It’s been said that historians and journalists overlooked Itliong and looked uncritically at Chavez because of the latter’s charismatic sense that came from adopting the non-violent tactics of Gandhi and Dr. King.

That was a stark contrast to a battle-hardened Itliong, who saw decades of often violent racism in the fields but who still evolved into a principled union man.

So Chavez may have been the man who said yes, “Si Se Puede.”

But Itliong revered and respected the workers, and he leveraged it cunningly through the force of the labor strike, simply by knowing the power of saying no.

Itliong said no to the growers; no to those who would attempt to buy him off. But ultimately, he also said no to the UFW when he disagreed with  its strategy and tactics.

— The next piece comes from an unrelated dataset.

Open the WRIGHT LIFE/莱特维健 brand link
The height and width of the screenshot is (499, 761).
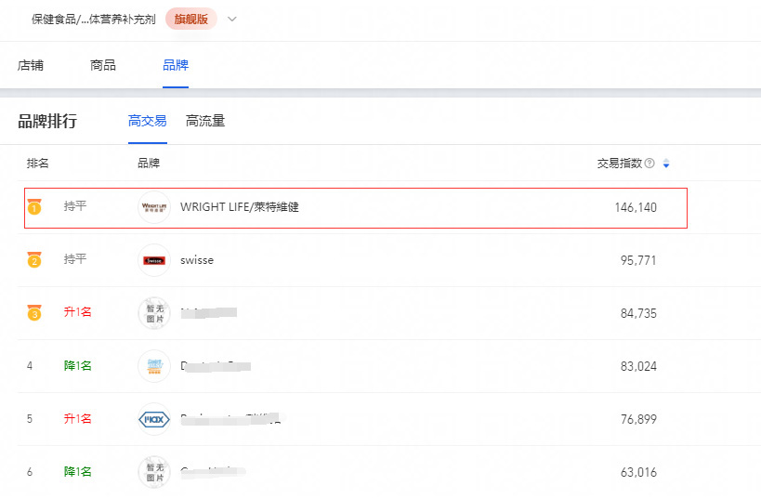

Filipinos wanted to fight and strike. Chavez wanted to do hunger strikes and march from the fields to the state capitol in Sacramento.

As one Itliong loyalist, the late Ernesto Mabalon, once said of Chavez, “Marching 366 miles behind a statue of the Virgin Mary is not a strike.”

Chavez needed Itliong to show him the way. After that, Itliong had to move on. He  may not have had medals. But he had principles.

In a talk with Asian American history students at UC Santa Cruz in 1976 he told this story.

“A lot want to buy me off,” Itliong told the students. “One of the biggest organizations that I grew up with in this country offered me $200,000.”

Itliong described the offer: “They said, Larry Itliong, we know you need money. You’re doing a good job in California. We’ll give you $200,000 to do whatever you want to do.”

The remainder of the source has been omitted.